さて、その後もこれでもかこれでもかというほど、少年少女による、考えられないような殺人事件が

起き続けています。

最近一番驚いたのは、父親と一緒にカレーライスを作って、楽しそうに食べたその夜に、就寝中の

父親を刺し殺した少女の事件でした。その前日に試験をボイコットして無断で休んだという以外、

母親にも周囲にも、何ひとつこころの変化を気づかせていないこと。また少女自身が「自分でも何を

したかわからない」と供述していることです。

こころの中は見えないものであるとはいえ、ここまで見えないのがこころだとしたら、やはりこころの

問題を誰もが真剣に考える時期にきているのではないかと思うのです。

 ずっと、人のこころを仕事の対象にしてきた私が、この20年来の変化を「こわい」と感じます。
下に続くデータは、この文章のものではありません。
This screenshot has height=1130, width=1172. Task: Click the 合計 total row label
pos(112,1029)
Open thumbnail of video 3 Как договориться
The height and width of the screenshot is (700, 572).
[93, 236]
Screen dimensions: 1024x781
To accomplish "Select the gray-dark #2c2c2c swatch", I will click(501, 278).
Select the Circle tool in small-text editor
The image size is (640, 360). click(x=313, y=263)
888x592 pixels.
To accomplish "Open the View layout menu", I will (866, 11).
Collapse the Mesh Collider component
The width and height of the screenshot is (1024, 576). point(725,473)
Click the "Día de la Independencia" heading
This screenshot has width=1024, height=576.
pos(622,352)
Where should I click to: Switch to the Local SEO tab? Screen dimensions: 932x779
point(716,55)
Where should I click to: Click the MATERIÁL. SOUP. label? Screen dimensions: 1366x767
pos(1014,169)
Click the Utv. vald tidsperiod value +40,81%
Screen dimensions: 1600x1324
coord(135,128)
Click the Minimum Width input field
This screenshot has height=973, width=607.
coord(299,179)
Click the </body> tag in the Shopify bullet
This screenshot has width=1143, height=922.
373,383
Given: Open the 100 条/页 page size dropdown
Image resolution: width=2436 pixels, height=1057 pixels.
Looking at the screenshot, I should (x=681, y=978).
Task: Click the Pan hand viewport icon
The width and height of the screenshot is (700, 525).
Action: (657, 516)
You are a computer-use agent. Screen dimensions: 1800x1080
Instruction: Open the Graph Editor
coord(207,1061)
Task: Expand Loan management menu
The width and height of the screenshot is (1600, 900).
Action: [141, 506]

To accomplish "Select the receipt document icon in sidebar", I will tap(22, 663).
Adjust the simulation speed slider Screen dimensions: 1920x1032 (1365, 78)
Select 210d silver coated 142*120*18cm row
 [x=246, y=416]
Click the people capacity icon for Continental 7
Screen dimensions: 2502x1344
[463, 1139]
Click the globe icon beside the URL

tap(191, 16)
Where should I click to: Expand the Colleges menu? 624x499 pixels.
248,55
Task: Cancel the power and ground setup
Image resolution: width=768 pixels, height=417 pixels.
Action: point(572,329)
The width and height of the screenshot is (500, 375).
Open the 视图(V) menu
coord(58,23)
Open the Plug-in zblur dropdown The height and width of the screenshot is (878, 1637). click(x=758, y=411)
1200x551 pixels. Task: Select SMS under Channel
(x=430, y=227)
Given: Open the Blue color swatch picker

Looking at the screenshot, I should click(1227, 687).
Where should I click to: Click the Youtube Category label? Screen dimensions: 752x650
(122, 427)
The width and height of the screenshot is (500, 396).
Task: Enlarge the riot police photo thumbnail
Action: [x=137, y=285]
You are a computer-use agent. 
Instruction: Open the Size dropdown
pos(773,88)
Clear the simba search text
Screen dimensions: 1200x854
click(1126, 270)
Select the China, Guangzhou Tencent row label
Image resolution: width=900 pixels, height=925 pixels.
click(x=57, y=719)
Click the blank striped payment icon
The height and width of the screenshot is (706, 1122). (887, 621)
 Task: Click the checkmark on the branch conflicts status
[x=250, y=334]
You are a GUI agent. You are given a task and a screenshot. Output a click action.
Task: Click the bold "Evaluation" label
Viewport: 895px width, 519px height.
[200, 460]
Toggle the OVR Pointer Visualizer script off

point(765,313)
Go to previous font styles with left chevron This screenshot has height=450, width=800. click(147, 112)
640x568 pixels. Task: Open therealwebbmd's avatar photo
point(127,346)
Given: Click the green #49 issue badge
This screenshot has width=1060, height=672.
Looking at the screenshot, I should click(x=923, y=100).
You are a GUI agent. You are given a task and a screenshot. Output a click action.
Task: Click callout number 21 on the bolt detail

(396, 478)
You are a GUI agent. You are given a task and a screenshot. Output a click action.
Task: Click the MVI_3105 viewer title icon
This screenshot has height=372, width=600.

37年前に、内因性の精神疾患だけを治療の対象にしてきた私が、今ではほとんどの患者さんが

ごく普通の人です。見かけは普通だけど、実は。。。。とかいうレベルの「普通」ではなく、本当に

「普通」。ほんのちょっと前まで、親の自慢の子であったり、数十年の人生を何のとどこおりもなく生きぬ

いてきた人であったり、という意味の「普通」です。

それが精神科医のわたしだったとしても、決して笑えない話としてあり得るというのが今の時代だと

思います。

大袈裟に言うつもりも、おどかすつもりもありませんが、診療を通してまた、いろんな事件を通して

そんなことを考えるのです。

こころの病気とはいったい何でしょうか、という話がこんな風になりました。

まとめると、こころの病気とは、これほど実態が不透明なものもないということ。また「私には、わが家

には関係ない」と言い切れるものでは今やないということ。そして時代によって変わるものである

らしいこと。

現代では「心の健康な子を育てる」とか「一生を精神的に健康に送る」ということがどの人いとっても

人生の大きな課題として立ちはだかっていて、その傾向はますます強くなるかもしれないということを

まずわかっていただきたいと思います。